The C++ AMP (Accelerated Massive Parallelism) compiler is of course based on
LLVM and Clang, and can be [found
here](https://bitbucket.org/multicoreware/cppamp-driver-ng/wiki/Home).


## On the mailing lists

* Manuel Klimek has provided a [quick run-down of the state of his work on
Clang C++ refactoring
tools](http://article.gmane.org/gmane.comp.compilers.clang.devel/38657). He
reports there are a number of standalone, single-use refacotring tools but
more work needs to be done on generalising and integrating them. The plan is
to push more of these tools to tools-extra (where clang-rename lives), make
them integratable as a library, integrate them into libclang and then
integrate them into projects like [ycmd](https://github.com/Valloric/ycmd).
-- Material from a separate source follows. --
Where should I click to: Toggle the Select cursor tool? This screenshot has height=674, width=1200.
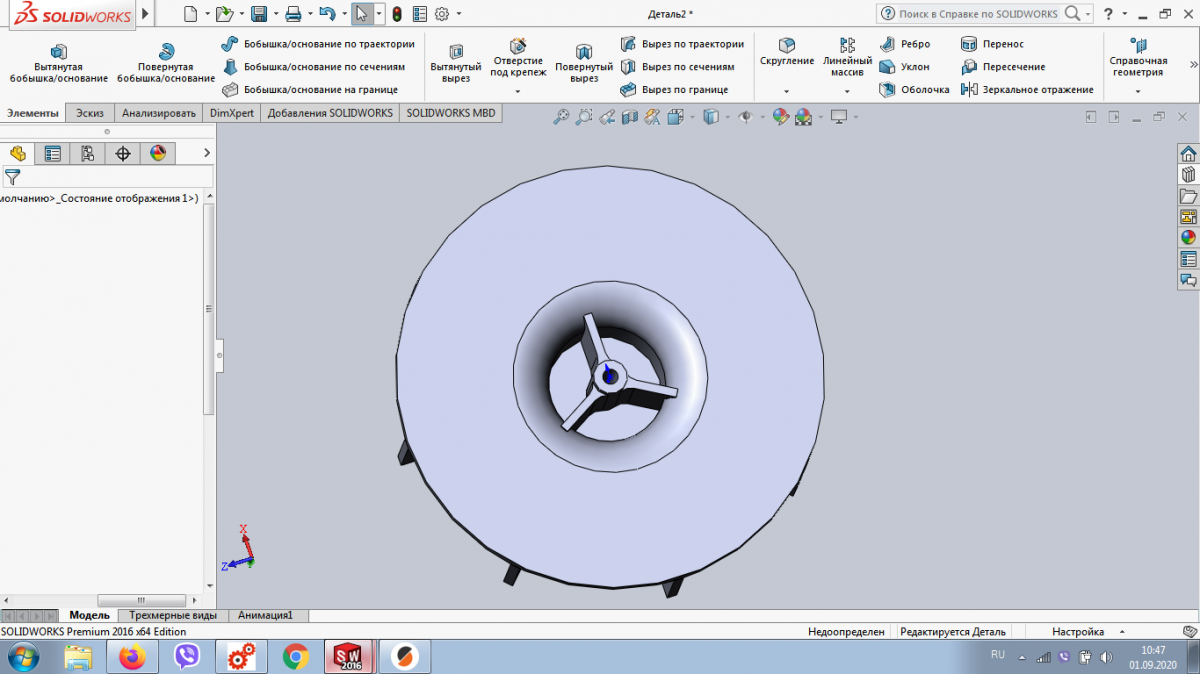point(361,14)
* Robin Morisset has been working on optimisations for lowering of atomics and
has [asked for input on a fence elimination
algorithm](http://article.gmane.org/gmane.comp.compilers.llvm.devel/76400)
he's been thinking about. He has outlined two possible implementation routes
he would like feedback on.

* A discussion about [improving
llvm-objdump](http://article.gmane.org/gmane.comp.compilers.llvm.devel/76278),
kicked off by Steve King, makes an interesting read. I'm looking forward to a
future with a more featureful llvm-objdump that prints symbols of branch
targets by default.

* David Blaikie has started a discussion about [supporting -gmlt in
LLVM/Clang](http://article.gmane.org/gmane.comp.compilers.llvm.devel/76341).
Vital to having any chance of understanding this thread is to know that gmlt
refers to debug info containing 'minimal line tables', a feature that [was
added to GCC a while
back](https://gcc.gnu.org/ml/gcc-patches/2011-04/msg02075.html).
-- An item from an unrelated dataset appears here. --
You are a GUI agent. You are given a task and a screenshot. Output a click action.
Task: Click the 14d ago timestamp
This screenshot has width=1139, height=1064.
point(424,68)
* I linked last week to the mailing list thread on removing static
initializers for command line options and regrettably was unable to summarise
the extensive discussion. The bad news is discussion has continued at a rapid
pace, but thankfully Chandler Carruth has rather helpfully [sumarised the main
outcomes of the
discussion](http://article.gmane.org/gmane.comp.compilers.llvm.devel/76279).
It's also worth reading [this
thread](http://article.gmane.org/gmane.comp.compilers.llvm.devel/76382) for an
idea of what the new infrastructure might look like.


## LLVM commits

* The AArch64 backend learned about v4f16 and v8f16 operations,
[r216555](http://reviews.llvm.org/rL216555).
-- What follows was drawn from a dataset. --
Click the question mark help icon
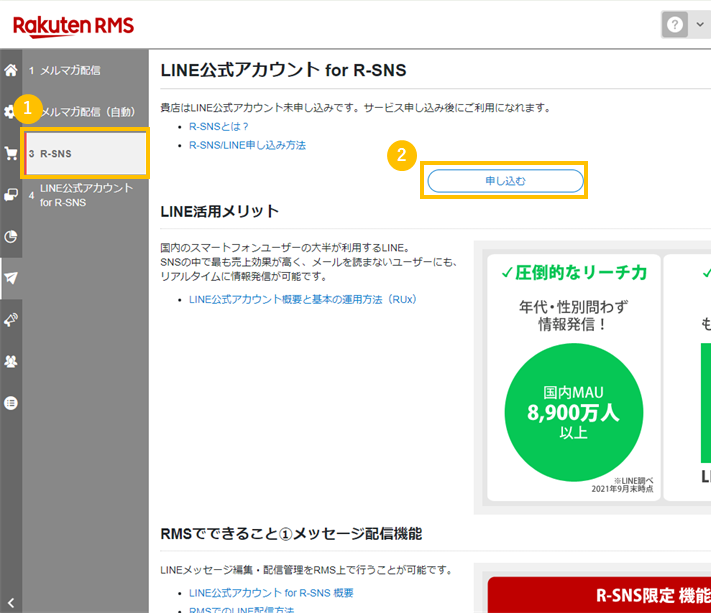The width and height of the screenshot is (711, 613). [x=676, y=25]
* The LLVM CMake build system now includes support for building with
UndefinedBehaviourSanitizer. [r216701](http://reviews.llvm.org/rL216701).


## Clang commits

* The `-fdevirtualize` and `-fdevirtualize-speculatively` flags are now
recognised (and ignored) for compatibility with GCC.
[r216477](http://reviews.llvm.org/rL216477).

* Some Google Summer of Code work has started to land. In particular, the
Clang static analyzer gained initial infrastructure to support for
synthesizing function implementations from external model files. See the
commit message for full details on the intent of this feature.
[r216550](http://reviews.llvm.org/rL216550).

* Support was added for capturing variable length arrays in C++11 lambda
expressions. [r216649](http://reviews.llvm.org/rL216649).


## Other project commits

* LLDB gained documentation on its internal register numbering scheme.
[r216372](http://reviews.llvm.org/rL216372).

* LLDB is making progress towards AArch64 support.